Photograph by Slashme, via Wikimedia Commons. Licensed under CC BY-SA 4.0.
Standing beside a shelf of bestsellers with some friends at McNally Jackson Seaport in downtown Manhattan, Meg Charlton, a writer, recalled the time a man sat down next to her at a café, pulled out a copy of Infinite Jest, and opened it to page one. Her friends laughed—there was something humorous about the image, its sincerity and its hope—though, as her public defender husband, Alec Miran, mused a moment later, “How else do you start?”
How does one start Infinite Jest? In the year 2026, thirty years after its initial release, the book is a distinctive cultural object. It has been memed to oblivion, its author eulogized and criticized and transformed into an enormous posthumous celebrity. Infinite Jest has a reputation for being brilliant, transcendent, transformative, genius. But it’s also thought to be tricky, long, confusing, pretentious, unfashionably male, and embarrassing to read on the subway. “There’s that horrible joke: ‘If you go to a guy’s house and he has a copy of Infinite Jest, don’t fuck him,’ ” Sarah McNally, the owner of McNally Jackson, told me. “I profoundly disagree with that,” she added, laughing. To the contrary, she said, she finds the book quite “seductive.”
David Foster Wallace meant for the novel to pull readers in; he wanted, among other things, for people to like it. He said a few months after Infinite Jest came out that “a lot of the avant-garde has forgotten that part of its job is to seduce the reader into being willing to do the hard work,” and that he feared that people would find his new book gratuitously difficult. What Wallace can’t have intended or predicted, prescient as he was, is that in the 2010s the novel would crest into a sort of synecdoche for youthful chauvinism, a signifier so potent that it would threaten to overtake the book itself. Readers now seem eager to leave behind its “litbro” baggage, an artifact of the Twitter and Bernie Bro era, and to engage with this complicated, pleasurable novel on its own terms. People, my reporting suggests, are ready to be normal about Infinite Jest.
In my conversations over the past month with a couple dozen Infinite Jest readers, many of them young millennials cracking open the novel for the first time, a sense of wonder at the novel’s readability and poignancy emerged—a refrain of, We didn’t know it was this fun! As Hermione Hoby writes in a wonderful New Yorker essay, “Perhaps the greatest disjunction between the book’s reputation and its contents lies in the notion that it’s a pretentious slog no one could honestly enjoy.” Happily, it seems, more readers—beyond, as the tropes would have it, the toxic sophomore boy; the most patronizing guy in an M.F.A. program; the too-smart-for-their-own-good, aspiring-intellectual type who prizes information over human feeling—are lately turning to the novel, and loving it.
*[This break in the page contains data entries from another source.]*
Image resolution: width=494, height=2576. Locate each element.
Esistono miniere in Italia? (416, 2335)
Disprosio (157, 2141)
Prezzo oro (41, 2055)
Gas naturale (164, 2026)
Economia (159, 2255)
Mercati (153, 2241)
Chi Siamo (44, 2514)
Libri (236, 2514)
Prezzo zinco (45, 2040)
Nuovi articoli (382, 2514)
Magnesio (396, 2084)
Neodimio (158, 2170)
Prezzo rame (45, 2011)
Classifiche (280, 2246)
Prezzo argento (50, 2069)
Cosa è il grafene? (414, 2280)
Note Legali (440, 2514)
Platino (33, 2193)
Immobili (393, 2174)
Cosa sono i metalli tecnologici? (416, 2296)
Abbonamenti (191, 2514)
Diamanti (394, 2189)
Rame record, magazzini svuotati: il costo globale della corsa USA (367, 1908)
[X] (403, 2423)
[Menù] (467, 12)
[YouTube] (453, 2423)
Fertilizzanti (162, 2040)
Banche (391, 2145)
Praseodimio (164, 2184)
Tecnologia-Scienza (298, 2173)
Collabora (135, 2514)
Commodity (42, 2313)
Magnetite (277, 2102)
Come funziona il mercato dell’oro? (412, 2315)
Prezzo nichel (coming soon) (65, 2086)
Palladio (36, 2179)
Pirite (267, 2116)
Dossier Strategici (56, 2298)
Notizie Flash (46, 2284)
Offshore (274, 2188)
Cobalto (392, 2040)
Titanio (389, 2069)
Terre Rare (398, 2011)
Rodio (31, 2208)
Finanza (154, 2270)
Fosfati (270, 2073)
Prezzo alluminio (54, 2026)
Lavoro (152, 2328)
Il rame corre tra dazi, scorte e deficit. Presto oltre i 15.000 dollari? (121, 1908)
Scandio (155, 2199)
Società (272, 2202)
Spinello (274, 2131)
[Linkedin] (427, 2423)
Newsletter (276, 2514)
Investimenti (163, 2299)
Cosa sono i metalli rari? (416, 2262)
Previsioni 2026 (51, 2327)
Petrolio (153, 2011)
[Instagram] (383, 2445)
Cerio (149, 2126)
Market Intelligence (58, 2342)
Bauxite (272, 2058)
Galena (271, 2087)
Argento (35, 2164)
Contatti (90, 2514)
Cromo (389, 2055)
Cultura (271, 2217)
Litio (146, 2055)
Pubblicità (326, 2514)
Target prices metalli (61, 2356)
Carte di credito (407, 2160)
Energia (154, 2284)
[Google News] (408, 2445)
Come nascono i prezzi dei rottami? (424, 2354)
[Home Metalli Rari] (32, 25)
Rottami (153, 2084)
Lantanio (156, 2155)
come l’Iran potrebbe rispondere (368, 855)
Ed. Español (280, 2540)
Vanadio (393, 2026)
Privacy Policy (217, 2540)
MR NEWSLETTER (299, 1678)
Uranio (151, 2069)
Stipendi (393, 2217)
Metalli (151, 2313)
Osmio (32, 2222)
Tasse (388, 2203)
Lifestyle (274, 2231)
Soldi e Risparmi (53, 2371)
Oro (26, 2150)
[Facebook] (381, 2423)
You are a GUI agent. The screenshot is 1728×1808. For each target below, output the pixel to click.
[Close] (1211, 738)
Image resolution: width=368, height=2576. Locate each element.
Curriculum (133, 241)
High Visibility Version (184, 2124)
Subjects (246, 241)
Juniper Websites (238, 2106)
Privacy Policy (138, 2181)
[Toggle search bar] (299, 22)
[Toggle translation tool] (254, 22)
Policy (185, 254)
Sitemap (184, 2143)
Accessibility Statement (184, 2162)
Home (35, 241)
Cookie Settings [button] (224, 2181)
Infinite Jest follows a sprawling cast of characters as they deal with the crushing toll of being anxious, ambitious, lonely, brilliant, addicted, traumatized by generational pain, and, generally, human. Its heroes include Hal Incandenza, a teen genius–cum–tennis star, and Don Gately, a square-headed, kindhearted recovering Demerol addict working in a halfway house. Hal’s filmmaker father has recently killed himself in a gruesome fashion (in Wallace-speak, “demapped” himself), leaving behind a film so entertaining that it permanently incapacitates those who view it. This turns the family and its associates into people of interest to a set of wheelchair-bound, Quebecois-separatist terrorists in a speculative near-future version of North America (in Wallace-speak, the Organization of North American Nations, or onan). The novel is both deeply silly and dead serious; its structure, inspired by a type of fractal called a Sierpiński gasket, lets its author dip into the consciousnesses of a stream of characters, roving between perspectives and transcripts and film scenes and time and place (though most of the book takes place in Boston). Famously, much action plays out in the endnotes.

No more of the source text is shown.